Taxed on a me

So I’ve got all these posts, most of the word count density is over the last couple years. It’s really something goofy like a million and a half words in the last three years alone.

Over and over again I run in to this problem of not being sure if I’d ever written on a specific topic or not.

Between how absolutely all over the fucking place I am on a post-by-post basis (something I’d been improving on until I embarked on this fool “post a day for a month” silliness) and the fact that even if I wasn’t, there’s no really good way to run a topic search.

Categories and tag clouds fail me utterly because I can’t recall my own taxonomy, much less exhibit the discipline of assigning categories and tags with each post.

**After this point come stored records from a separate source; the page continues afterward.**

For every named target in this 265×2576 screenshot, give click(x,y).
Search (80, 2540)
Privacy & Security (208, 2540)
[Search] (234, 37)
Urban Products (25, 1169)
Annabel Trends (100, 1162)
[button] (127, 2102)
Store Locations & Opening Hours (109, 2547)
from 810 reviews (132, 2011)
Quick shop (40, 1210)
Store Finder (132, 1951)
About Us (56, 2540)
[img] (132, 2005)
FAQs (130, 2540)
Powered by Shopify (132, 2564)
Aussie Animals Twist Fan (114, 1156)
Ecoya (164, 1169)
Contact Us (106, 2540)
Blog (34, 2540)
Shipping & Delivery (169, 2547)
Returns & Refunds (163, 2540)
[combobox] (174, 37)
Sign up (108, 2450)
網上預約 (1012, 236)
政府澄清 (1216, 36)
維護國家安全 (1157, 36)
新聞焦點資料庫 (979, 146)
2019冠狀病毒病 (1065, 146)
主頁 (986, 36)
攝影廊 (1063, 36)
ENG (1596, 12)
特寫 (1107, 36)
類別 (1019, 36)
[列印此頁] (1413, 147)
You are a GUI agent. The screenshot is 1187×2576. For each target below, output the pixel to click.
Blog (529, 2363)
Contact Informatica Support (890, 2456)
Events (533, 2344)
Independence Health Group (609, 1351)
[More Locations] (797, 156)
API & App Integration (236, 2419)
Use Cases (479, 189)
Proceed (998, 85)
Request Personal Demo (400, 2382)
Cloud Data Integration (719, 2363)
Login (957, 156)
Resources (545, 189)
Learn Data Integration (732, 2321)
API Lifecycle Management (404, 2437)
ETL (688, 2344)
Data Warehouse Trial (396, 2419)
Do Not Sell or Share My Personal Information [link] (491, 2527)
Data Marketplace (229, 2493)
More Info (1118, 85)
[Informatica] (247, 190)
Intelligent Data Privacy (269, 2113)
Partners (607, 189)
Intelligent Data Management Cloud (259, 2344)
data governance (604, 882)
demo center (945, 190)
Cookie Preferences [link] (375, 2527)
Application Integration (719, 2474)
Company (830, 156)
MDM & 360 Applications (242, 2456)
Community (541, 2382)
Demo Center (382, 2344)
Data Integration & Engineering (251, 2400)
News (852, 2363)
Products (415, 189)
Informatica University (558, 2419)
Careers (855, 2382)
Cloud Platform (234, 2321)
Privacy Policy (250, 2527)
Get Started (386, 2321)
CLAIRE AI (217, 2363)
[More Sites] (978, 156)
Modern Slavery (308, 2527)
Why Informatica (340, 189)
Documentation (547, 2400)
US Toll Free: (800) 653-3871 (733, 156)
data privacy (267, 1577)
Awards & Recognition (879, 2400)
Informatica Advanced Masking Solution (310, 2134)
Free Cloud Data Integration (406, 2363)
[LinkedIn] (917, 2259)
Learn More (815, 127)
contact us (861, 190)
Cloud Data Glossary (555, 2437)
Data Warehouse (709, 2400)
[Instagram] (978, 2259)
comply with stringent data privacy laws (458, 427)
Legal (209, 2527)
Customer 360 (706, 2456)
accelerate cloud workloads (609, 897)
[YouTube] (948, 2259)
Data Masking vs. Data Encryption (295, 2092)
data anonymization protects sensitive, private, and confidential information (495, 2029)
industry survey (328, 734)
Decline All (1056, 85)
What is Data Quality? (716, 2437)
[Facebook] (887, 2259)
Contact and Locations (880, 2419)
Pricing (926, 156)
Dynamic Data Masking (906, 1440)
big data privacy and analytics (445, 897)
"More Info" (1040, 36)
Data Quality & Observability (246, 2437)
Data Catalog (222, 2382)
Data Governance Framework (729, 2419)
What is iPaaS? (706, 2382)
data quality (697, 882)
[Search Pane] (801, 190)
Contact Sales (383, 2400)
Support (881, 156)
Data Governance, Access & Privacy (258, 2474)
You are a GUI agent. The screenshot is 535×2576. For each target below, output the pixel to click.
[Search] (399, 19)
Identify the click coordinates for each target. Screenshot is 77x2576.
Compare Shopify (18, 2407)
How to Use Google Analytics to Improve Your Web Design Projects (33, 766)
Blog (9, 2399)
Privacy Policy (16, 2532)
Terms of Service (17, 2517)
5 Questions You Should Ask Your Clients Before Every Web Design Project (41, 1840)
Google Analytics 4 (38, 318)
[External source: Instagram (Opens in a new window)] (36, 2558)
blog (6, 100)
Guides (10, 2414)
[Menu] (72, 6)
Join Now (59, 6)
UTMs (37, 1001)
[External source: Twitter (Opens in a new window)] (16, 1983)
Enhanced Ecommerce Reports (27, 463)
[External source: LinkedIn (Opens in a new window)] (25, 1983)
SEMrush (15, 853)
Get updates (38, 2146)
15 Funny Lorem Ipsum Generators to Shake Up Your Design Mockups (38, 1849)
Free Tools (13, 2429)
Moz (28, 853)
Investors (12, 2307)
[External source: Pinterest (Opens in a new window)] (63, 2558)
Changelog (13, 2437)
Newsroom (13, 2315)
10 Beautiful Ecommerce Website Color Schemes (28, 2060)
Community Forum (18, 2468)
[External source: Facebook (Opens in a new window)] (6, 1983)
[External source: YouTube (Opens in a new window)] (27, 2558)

But it occurs to me that in the heart of a piece of code I wrote a VERY long time ago (FAR closer to 30 years ago than not) might have at least a hint of a solution to the issue.

I’m pretty sure I could kick the shit out of it, what with decades more coding and thinking about this specific kind of problem.

Imagine you’re an insurance company and companies are trying to figure out if they should use you for your corporate health insurance plan.

What they do (or did) was submit a giant document written in Microsoft Word. That document was really a questionnaire; a giant outline of topics, categories, subcategories, and lists of questions with in them.

The insurance company would take this document and hand it to some poor bastard whose job it was to go through the whole thing and look up questions in a giant database of questions that had “subject matter expert” answers that had been vetted by the legal department. If it found a match to the question in the database it would pull up the answer to the matched question and plug it in to the document, then move on.

If there wasn’t a match, then that question would be sent off to a SME, who would double-check it wasn’t just something else then, if necessary, write up an answer, submit it to legal and once approved, stuff it in the database for next time and send it back to Said Poor Bastard.

This was just stupid. But it had to be done with every one. There were teams of these people who’d split these giant documents up, which were frequently far in excess of 200-300 pages, and go to work trying to match them.

The naive solution would be to say “well get a computer to look up those blocks of text.” But that’s wrought with nightmarish problems. There are a thousand ways to say a thing, so the likelihood you’d find a match, even if there was a perfect one, was effectively zero.

So what I did as an experiment was build a piece of software that took each question, eliminated what I called “noise words” then ran a scoring search of the tuple of resulting words against each of the stock questions in the database. What would come back was a list of questions that contained the greatest number of matching words from the original.

We all know that as a plain old web search now. But that shit didn’t really exist in the mid 90s. Not like that.

But that’s not enough. Let’s say you have an outline and the bottom/deepest node contains a question like “How does this affect your pricing structure?” Well that’s no fucking good. You can’t search for that. But if you take every parent, grandparent, etc, item up the line and just append them all, THEN filter out the noise words and run the search?

Yeah you can automatically populate more than 80% of the answers with no human interaction (aside from the verification step to be sure everything matches up cleanly, which I insisted on because I didn’t want the legal team from an insurance company up my fucking ass.)

In fact the tests were SO good that I predicted we could indeed reduce headcount by a tremendous margin.

They heard that and bailed out on the project. Weren’t interested. “Nope. We can’t say that.”

Bunch of fucking cowards.

BUT

Take some of the ideas behind that tech. You can replace “removing noise words” with “search for statistically significant digrams and trigrams” and then look for clusters of occurrences of those across the document space.

Now what would that give you? The software itself wouldn’t “understand” shit. Software can’t. (Sorry Carmack, no AI for you.) But what it WOULD be able to do is say “Hey, these two documents talk about the same thing. Not only that, but talking about topic X (having a preponderance of commonly related statistically significant phrases) crosses over with talking about topic Y.”

So it would be able to figure out that Document A and Document B were topically related and keep that information indexed.

How the hell would that help?

At the end of the day, one of the things I’d be able to do is write a few sentence paragraph and submit the thing, looking for other instances of the same topic.

So no more mindless repetition!

(Lol. That one was just for us.)

Now, a couple other things:

Because the author is always one of three people (them being me, myself, and I) the style will be remarkably consistent, especially since I tend to codify the same topics over time using the same nomenclature. So such a thing should work particularly well.

Plus, it’s not inconceivable that I could take these pseudo-topics and use them to come up with a category or topic name. There can’t be THAT many of them, and the process would be purely additive, so I could just kinda chip away at it.

THAT way I’d be able to tell if I’d written about all this before having embarked on writing this post about it, possibly again.